There are no communist states today. There never have been. The former communist countries, such as the Soviet Union or East Germany, were twentieth-century modifications of old Oriental despotisms. Yet today, strangely enough, the ruling elites of the world's second economic power argue and insist that their country is a communist state. Moreover, they use Marxist rhetoric and communist symbols to define their regime, and the political organisation of their country is a one-party system. Is China a communist state? Is Chinese society apolitical? How communist is China?

However beautiful and exciting Marxism is as a theory, it is full of contradictions when applied in practice. Here's a paradox, a contradiction at the heart of Marxist theory: in a communist state, the capitalist is the state bureaucrat. The bureaucrat is not an exclusive owner of capital, but with his power to manage and use capital, he is de facto, at least for a period of time, a real capitalist. So there is no such thing as a purely communist state, a state without capitalists. But the economic organisation of contemporary China does not even resemble the "bureaucratic" state capitalism of the twentieth century. In 1999, more than 20 million people were employed in private enterprises in "communist" China, and the private sector's contribution to industrial production was 73.5%. (2) The state-run China Daily reported last summer (2010) that the private sector provided 90% of new jobs in China, and quoted Vice Minister Zhong Youping as saying that the country had 7.55 million private enterprises at the end of March 2010, up nearly 14% from a year earlier, with total registered capital of more than 15 trillion yuan ($2.2 trillion), up 26.9%. "Zhong urged local industry and commerce bureaus to continue supporting the private sector, following the central government's support plan unveiled in May to boost private sector development," the China Daily reported.(3)

This short essay has no ambition to state the obvious: that China is not a communist country. The facts speak for themselves. Everyone knows how capitalist China is. Rather, it aims to provide partial answers to questions such as: Why did China accept (and still follow) Marxist ideology? Why does its political system resemble that of the former communist states? How communist was the philosophy of the Chinese communist leader Mao Zedong?

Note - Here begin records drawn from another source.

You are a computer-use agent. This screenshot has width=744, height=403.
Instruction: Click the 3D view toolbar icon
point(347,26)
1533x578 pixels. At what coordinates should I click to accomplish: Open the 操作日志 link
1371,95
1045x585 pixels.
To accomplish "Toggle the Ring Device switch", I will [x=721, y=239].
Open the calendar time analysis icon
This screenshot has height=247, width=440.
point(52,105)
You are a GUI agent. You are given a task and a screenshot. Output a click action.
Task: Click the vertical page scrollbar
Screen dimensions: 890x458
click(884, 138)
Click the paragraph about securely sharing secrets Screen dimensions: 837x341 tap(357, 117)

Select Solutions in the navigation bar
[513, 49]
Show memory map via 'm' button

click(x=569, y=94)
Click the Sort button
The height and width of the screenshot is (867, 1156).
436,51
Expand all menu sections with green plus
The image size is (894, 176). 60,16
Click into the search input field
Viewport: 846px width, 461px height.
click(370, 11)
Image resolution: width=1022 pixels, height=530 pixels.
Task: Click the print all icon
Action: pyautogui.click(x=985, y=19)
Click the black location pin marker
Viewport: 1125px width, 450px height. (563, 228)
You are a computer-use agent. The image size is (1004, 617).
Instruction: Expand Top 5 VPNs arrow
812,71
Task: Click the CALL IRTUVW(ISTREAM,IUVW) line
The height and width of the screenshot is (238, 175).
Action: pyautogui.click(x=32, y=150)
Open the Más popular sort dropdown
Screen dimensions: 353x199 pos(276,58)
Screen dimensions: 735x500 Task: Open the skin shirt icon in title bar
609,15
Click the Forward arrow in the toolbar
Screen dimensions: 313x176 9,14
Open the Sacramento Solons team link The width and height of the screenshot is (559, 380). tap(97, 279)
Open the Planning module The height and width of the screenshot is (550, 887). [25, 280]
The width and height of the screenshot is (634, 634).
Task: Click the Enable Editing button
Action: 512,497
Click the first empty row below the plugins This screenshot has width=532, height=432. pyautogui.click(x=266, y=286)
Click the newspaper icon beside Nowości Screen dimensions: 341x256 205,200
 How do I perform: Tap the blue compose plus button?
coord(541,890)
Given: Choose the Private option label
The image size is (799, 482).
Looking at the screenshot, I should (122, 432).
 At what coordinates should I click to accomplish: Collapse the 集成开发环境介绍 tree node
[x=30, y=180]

Despite being a great civilisation, a state with a rich history, culture and traditions, China in the 19th century did not escape the fate of the non-European states that came under the influence of Western economic, political and cultural hegemonism. In the eighteenth and nineteenth centuries, Western societies made two decisive breaks in the chain of human history: they limited the power of monarchy and aristocracy and developed a new economic system that rewarded productivity, trade and entrepreneurship. Such change was achieved for the first time in human history, and it was supported by new ideologies or beliefs that legitimised the political ambitions of the bourgeoisie. However, the revolution did not bring immediate prosperity to all, nor did it eradicate social and political ills. Thus, almost at the moment of its birth and victory, capitalist liberalism found in socialism an opposing doctrine with an even more radical nature and objectives. Disillusionment with the new liberal order led to the development of new forms of oppression, (4) created a new set of ideas that aimed to take the organisation of human society even further. Marx's redefinition of Locke's idea of the 'sacrality' of private property could serve as a curious (and rare, I should say) example of liberalism being challenged on its own ground: Marx saw property not only as "sacred" but as an absolute individual right; as a critic of capitalist exploitation and a defender of the proletariat, he argued that everyone owns their labour to the point that no one has the right to steal or exploit it, with or without consent. The absolute right to property was therefore, in Marx's view, so radical as to destroy the very idea of property relations. (5)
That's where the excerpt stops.